REQUIREMENT » Display each line of the listing below that contains the word "should".

INFORMATION GIVEN »
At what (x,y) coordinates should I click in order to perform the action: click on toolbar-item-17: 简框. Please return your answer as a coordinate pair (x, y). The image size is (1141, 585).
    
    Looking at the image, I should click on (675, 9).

==

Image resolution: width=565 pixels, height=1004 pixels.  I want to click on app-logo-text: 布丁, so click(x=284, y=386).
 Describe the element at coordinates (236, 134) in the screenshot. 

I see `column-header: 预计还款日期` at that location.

WRITTEN ANSWER »
At what (x,y) coordinates should I click in order to perform the action: click on toolbar-item-17: 简框. Please return your answer as a coordinate pair (x, y). The image size is (1141, 585).
    Looking at the image, I should click on (675, 9).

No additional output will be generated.